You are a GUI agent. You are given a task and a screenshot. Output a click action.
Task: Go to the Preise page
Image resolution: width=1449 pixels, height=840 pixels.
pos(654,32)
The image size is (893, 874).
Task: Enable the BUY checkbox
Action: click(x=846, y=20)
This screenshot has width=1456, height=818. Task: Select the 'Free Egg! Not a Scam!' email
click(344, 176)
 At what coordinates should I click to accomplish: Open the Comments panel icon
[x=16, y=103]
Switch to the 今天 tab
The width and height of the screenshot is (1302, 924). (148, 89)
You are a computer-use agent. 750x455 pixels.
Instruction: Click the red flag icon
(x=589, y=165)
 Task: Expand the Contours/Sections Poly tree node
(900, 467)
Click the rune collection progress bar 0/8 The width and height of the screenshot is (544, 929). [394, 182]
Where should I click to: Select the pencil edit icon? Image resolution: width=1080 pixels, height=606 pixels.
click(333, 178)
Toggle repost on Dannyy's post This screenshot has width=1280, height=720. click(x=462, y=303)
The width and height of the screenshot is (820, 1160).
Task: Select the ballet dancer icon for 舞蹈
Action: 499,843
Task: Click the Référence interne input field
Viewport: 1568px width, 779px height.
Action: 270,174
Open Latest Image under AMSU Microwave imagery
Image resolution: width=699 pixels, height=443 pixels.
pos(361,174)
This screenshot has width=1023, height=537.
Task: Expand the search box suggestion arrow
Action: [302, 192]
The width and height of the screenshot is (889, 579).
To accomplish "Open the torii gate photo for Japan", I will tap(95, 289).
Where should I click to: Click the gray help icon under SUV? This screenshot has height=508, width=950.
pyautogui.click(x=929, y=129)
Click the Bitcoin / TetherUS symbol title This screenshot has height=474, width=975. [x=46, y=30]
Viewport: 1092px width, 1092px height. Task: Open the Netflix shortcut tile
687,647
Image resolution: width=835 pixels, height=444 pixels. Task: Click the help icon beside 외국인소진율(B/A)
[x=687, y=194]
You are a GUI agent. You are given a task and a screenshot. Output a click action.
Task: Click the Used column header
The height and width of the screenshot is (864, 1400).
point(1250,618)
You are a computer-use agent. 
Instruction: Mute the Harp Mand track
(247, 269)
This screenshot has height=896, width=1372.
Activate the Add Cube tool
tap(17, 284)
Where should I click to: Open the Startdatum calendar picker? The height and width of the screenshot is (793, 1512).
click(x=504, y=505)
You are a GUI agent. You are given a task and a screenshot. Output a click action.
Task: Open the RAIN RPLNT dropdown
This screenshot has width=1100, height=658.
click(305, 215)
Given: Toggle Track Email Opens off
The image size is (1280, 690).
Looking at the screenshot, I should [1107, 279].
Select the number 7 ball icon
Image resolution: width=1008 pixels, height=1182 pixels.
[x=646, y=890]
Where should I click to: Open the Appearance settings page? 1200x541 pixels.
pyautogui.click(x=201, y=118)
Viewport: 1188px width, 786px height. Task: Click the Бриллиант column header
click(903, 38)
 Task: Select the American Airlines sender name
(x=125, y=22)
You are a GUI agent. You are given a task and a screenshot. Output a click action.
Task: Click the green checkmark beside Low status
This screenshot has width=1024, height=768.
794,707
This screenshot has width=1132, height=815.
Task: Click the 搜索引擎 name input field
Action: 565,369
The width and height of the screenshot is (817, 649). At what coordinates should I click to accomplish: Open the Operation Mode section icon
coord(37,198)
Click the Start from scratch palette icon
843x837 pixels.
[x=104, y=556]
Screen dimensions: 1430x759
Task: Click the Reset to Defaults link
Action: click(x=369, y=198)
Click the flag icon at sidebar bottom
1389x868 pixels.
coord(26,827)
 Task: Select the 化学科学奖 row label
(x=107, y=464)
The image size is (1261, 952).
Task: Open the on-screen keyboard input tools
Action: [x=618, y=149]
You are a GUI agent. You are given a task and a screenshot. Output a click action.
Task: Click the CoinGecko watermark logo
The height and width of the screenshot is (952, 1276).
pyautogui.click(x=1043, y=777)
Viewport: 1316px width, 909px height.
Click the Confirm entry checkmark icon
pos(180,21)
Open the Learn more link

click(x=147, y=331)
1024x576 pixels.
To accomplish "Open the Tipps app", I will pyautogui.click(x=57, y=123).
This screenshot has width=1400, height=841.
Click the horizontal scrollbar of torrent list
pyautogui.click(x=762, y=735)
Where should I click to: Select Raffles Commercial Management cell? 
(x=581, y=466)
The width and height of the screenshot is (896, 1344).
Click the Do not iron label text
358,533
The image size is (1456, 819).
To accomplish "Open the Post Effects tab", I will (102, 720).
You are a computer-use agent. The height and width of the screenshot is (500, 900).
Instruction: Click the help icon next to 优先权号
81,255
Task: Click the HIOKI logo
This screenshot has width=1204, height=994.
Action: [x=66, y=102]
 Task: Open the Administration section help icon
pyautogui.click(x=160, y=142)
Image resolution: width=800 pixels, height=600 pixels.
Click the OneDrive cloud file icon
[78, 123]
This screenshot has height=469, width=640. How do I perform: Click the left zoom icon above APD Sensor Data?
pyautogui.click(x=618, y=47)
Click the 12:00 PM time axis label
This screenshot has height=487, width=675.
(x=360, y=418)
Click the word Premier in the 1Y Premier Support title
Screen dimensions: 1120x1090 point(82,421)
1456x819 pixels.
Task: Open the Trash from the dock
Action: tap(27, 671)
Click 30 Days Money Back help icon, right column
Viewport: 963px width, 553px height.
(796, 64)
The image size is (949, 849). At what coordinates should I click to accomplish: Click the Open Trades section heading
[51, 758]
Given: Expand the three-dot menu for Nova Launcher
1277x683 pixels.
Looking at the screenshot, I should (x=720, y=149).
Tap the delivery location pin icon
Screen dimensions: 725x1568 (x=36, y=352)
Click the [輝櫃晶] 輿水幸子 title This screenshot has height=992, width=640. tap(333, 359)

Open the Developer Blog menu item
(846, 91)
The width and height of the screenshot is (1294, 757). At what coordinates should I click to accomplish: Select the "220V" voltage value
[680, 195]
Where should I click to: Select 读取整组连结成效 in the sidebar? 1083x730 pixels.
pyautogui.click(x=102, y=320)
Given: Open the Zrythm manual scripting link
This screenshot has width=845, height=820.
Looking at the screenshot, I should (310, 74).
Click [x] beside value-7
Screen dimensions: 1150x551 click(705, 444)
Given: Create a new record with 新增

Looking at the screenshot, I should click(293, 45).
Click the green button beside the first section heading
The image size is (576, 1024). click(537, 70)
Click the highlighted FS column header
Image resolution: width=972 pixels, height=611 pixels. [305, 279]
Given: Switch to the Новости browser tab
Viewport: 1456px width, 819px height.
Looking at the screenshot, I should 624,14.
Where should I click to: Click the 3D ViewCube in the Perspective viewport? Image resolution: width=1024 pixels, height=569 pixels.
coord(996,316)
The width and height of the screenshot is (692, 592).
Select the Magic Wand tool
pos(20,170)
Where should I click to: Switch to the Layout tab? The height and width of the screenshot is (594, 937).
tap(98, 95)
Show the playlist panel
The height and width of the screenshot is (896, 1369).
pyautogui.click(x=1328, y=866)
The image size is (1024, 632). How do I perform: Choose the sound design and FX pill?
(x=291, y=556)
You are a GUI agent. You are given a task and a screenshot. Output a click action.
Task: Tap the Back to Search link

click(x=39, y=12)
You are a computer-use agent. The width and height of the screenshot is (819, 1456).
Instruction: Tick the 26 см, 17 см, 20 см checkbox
########
Set task » Copy all of the material above, line by line, without altering a single character.

Finished task »
You are a GUI agent. You are given a task and a screenshot. Output a click action.
Task: Go to the Preise page
Image resolution: width=1449 pixels, height=840 pixels.
pos(654,32)
The image size is (893, 874).
Task: Enable the BUY checkbox
Action: click(x=846, y=20)
This screenshot has width=1456, height=818. Task: Select the 'Free Egg! Not a Scam!' email
click(344, 176)
 At what coordinates should I click to accomplish: Open the Comments panel icon
[x=16, y=103]
Switch to the 今天 tab
The width and height of the screenshot is (1302, 924). (148, 89)
You are a computer-use agent. 750x455 pixels.
Instruction: Click the red flag icon
(x=589, y=165)
 Task: Expand the Contours/Sections Poly tree node
(900, 467)
Click the rune collection progress bar 0/8 The width and height of the screenshot is (544, 929). [394, 182]
Where should I click to: Select the pencil edit icon? Image resolution: width=1080 pixels, height=606 pixels.
click(333, 178)
Toggle repost on Dannyy's post This screenshot has width=1280, height=720. click(x=462, y=303)
The width and height of the screenshot is (820, 1160).
Task: Select the ballet dancer icon for 舞蹈
Action: 499,843
Task: Click the Référence interne input field
Viewport: 1568px width, 779px height.
Action: 270,174
Open Latest Image under AMSU Microwave imagery
Image resolution: width=699 pixels, height=443 pixels.
pos(361,174)
This screenshot has width=1023, height=537.
Task: Expand the search box suggestion arrow
Action: [302, 192]
The width and height of the screenshot is (889, 579).
To accomplish "Open the torii gate photo for Japan", I will tap(95, 289).
Where should I click to: Click the gray help icon under SUV? This screenshot has height=508, width=950.
pyautogui.click(x=929, y=129)
Click the Bitcoin / TetherUS symbol title This screenshot has height=474, width=975. [x=46, y=30]
Viewport: 1092px width, 1092px height. Task: Open the Netflix shortcut tile
687,647
Image resolution: width=835 pixels, height=444 pixels. Task: Click the help icon beside 외국인소진율(B/A)
[x=687, y=194]
You are a GUI agent. You are given a task and a screenshot. Output a click action.
Task: Click the Used column header
The height and width of the screenshot is (864, 1400).
point(1250,618)
You are a computer-use agent. 
Instruction: Mute the Harp Mand track
(247, 269)
This screenshot has height=896, width=1372.
Activate the Add Cube tool
tap(17, 284)
Where should I click to: Open the Startdatum calendar picker? The height and width of the screenshot is (793, 1512).
click(x=504, y=505)
You are a GUI agent. You are given a task and a screenshot. Output a click action.
Task: Open the RAIN RPLNT dropdown
This screenshot has width=1100, height=658.
click(305, 215)
Given: Toggle Track Email Opens off
The image size is (1280, 690).
Looking at the screenshot, I should [1107, 279].
Select the number 7 ball icon
Image resolution: width=1008 pixels, height=1182 pixels.
[x=646, y=890]
Where should I click to: Open the Appearance settings page? 1200x541 pixels.
pyautogui.click(x=201, y=118)
Viewport: 1188px width, 786px height. Task: Click the Бриллиант column header
click(903, 38)
 Task: Select the American Airlines sender name
(x=125, y=22)
You are a GUI agent. You are given a task and a screenshot. Output a click action.
Task: Click the green checkmark beside Low status
This screenshot has width=1024, height=768.
794,707
This screenshot has width=1132, height=815.
Task: Click the 搜索引擎 name input field
Action: 565,369
The width and height of the screenshot is (817, 649). At what coordinates should I click to accomplish: Open the Operation Mode section icon
coord(37,198)
Click the Start from scratch palette icon
843x837 pixels.
[x=104, y=556]
Screen dimensions: 1430x759
Task: Click the Reset to Defaults link
Action: click(x=369, y=198)
Click the flag icon at sidebar bottom
1389x868 pixels.
coord(26,827)
 Task: Select the 化学科学奖 row label
(x=107, y=464)
The image size is (1261, 952).
Task: Open the on-screen keyboard input tools
Action: [x=618, y=149]
You are a GUI agent. You are given a task and a screenshot. Output a click action.
Task: Click the CoinGecko watermark logo
The height and width of the screenshot is (952, 1276).
pyautogui.click(x=1043, y=777)
Viewport: 1316px width, 909px height.
Click the Confirm entry checkmark icon
pos(180,21)
Open the Learn more link

click(x=147, y=331)
1024x576 pixels.
To accomplish "Open the Tipps app", I will pyautogui.click(x=57, y=123).
This screenshot has width=1400, height=841.
Click the horizontal scrollbar of torrent list
pyautogui.click(x=762, y=735)
Where should I click to: Select Raffles Commercial Management cell? 
(x=581, y=466)
The width and height of the screenshot is (896, 1344).
Click the Do not iron label text
358,533
The image size is (1456, 819).
To accomplish "Open the Post Effects tab", I will (102, 720).
You are a computer-use agent. The height and width of the screenshot is (500, 900).
Instruction: Click the help icon next to 优先权号
81,255
Task: Click the HIOKI logo
This screenshot has width=1204, height=994.
Action: [x=66, y=102]
 Task: Open the Administration section help icon
pyautogui.click(x=160, y=142)
Image resolution: width=800 pixels, height=600 pixels.
Click the OneDrive cloud file icon
[78, 123]
This screenshot has height=469, width=640. How do I perform: Click the left zoom icon above APD Sensor Data?
pyautogui.click(x=618, y=47)
Click the 12:00 PM time axis label
This screenshot has height=487, width=675.
(x=360, y=418)
Click the word Premier in the 1Y Premier Support title
Screen dimensions: 1120x1090 point(82,421)
1456x819 pixels.
Task: Open the Trash from the dock
Action: tap(27, 671)
Click 30 Days Money Back help icon, right column
Viewport: 963px width, 553px height.
(796, 64)
The image size is (949, 849). At what coordinates should I click to accomplish: Click the Open Trades section heading
[51, 758]
Given: Expand the three-dot menu for Nova Launcher
1277x683 pixels.
Looking at the screenshot, I should (x=720, y=149).
Tap the delivery location pin icon
Screen dimensions: 725x1568 (x=36, y=352)
Click the [輝櫃晶] 輿水幸子 title This screenshot has height=992, width=640. tap(333, 359)

Open the Developer Blog menu item
(846, 91)
The width and height of the screenshot is (1294, 757). At what coordinates should I click to accomplish: Select the "220V" voltage value
[680, 195]
Where should I click to: Select 读取整组连结成效 in the sidebar? 1083x730 pixels.
pyautogui.click(x=102, y=320)
Given: Open the Zrythm manual scripting link
This screenshot has width=845, height=820.
Looking at the screenshot, I should (310, 74).
Click [x] beside value-7
Screen dimensions: 1150x551 click(705, 444)
Given: Create a new record with 新增

Looking at the screenshot, I should click(293, 45).
Click the green button beside the first section heading
The image size is (576, 1024). click(537, 70)
Click the highlighted FS column header
Image resolution: width=972 pixels, height=611 pixels. [305, 279]
Given: Switch to the Новости browser tab
Viewport: 1456px width, 819px height.
Looking at the screenshot, I should 624,14.
Where should I click to: Click the 3D ViewCube in the Perspective viewport? Image resolution: width=1024 pixels, height=569 pixels.
coord(996,316)
The width and height of the screenshot is (692, 592).
Select the Magic Wand tool
pos(20,170)
Where should I click to: Switch to the Layout tab? The height and width of the screenshot is (594, 937).
tap(98, 95)
Show the playlist panel
The height and width of the screenshot is (896, 1369).
pyautogui.click(x=1328, y=866)
The image size is (1024, 632). How do I perform: Choose the sound design and FX pill?
(x=291, y=556)
You are a GUI agent. You are given a task and a screenshot. Output a click action.
Task: Tap the Back to Search link

click(x=39, y=12)
You are a computer-use agent. The width and height of the screenshot is (819, 1456).
Instruction: Tick the 26 см, 17 см, 20 см checkbox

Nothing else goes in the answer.